I can also easily trace back the string of events and the people associated with them, that has led me here. So let’s work backwards.
This place belongs to Newton whom I met when he was a partner at Pedal Inn in Georgetown and I stayed there for a few weeks while doing my Senyum Sajalah Exhibition. I did Senyum Sajalah because my friend Clifford was involved with the Camera Museum where it was held and he extended the invite to me. Clifford thought of me because I had taken some pictures of him and his wife. I was doing photography because of an idea my ex-client Louise Tan had planted in me while I was wandering around between focussed careers. She asked me to take pictures of her PR clients, I did and the idea of a company to do photography was born. That company is Chronicle People of which my friend Johann Annuar and I are partners. I met Johann because I needed advice on cycling through Malaysia and sought out my friend Joe Nathan who introduced us. The idea to cycle through Malaysia was because of Bill McDannell who walked across the US to petition against the wars in Iraq and Afghanistan. The ride was made possible because my friend Johari Low started the wheel turning by saying he’d support me and because my ex-colleague Andrew Wilson asked a very important question of me “In 5 years, would I be happy I’d done the ride, or regret not having done it?”. I was even cycling again because of my wife who reintroduced me to cycling after many years away from a bike.

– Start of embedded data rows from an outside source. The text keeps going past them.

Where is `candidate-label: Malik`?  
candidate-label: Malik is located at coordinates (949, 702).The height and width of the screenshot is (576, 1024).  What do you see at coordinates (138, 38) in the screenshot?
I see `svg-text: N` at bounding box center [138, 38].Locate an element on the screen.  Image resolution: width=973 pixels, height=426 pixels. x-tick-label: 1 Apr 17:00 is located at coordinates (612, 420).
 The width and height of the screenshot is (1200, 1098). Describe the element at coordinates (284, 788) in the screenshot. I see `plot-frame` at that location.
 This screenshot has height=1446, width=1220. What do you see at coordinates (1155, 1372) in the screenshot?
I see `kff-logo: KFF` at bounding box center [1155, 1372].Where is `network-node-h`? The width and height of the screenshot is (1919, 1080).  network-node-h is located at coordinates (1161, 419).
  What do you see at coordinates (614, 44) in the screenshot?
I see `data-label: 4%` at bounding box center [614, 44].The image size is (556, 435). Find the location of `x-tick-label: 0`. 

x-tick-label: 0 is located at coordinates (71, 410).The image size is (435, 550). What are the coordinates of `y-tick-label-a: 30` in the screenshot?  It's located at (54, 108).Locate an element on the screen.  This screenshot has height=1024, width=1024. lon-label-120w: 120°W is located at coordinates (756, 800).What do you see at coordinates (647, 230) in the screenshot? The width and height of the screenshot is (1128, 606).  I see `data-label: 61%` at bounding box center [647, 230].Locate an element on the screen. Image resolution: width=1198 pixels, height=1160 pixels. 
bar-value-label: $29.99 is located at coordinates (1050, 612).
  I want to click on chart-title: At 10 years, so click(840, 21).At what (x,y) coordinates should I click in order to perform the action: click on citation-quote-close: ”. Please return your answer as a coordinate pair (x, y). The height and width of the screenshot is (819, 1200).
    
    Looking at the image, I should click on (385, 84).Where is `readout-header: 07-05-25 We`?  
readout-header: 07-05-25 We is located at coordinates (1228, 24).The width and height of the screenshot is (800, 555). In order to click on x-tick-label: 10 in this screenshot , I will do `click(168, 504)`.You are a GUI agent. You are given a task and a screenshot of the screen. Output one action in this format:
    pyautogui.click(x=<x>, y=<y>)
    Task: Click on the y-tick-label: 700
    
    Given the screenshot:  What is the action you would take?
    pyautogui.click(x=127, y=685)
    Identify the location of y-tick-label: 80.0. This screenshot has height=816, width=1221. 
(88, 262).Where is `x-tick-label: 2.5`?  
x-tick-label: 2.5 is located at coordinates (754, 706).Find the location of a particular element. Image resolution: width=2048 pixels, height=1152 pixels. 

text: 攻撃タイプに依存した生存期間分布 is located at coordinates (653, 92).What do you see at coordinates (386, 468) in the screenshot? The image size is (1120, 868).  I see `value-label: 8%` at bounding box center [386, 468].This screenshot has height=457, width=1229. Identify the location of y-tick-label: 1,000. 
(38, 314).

Each one of those links is no different from the links on a bicycle chain - if any one had broken, the entire sequence would have been altered.
"...ask yourself what each person means to you and how each person in your life makes your life different."
The thing is though, if any one link had broken, I do believe that some one else would have stepped in to bridge the gap.
If Louise had not asked me to shoot her clients, someone else may have asked me to shoot his family.
If Bill McDannell had not walked across the US, I might instead have read about Rory Stewart walking across Afghanistan.
And so on…
I believe that every single person in my life is there for a reason. And I believe it is the same for you too. It may sound predatory, selfish or self-centred but it really isn’t: so ask yourself what each person means to you and how each person in your life makes your life different.
Then ask yourself what you may mean to each person in your life and how you make that person’s life different. For of course, you are placed in that person’s life for a reason too.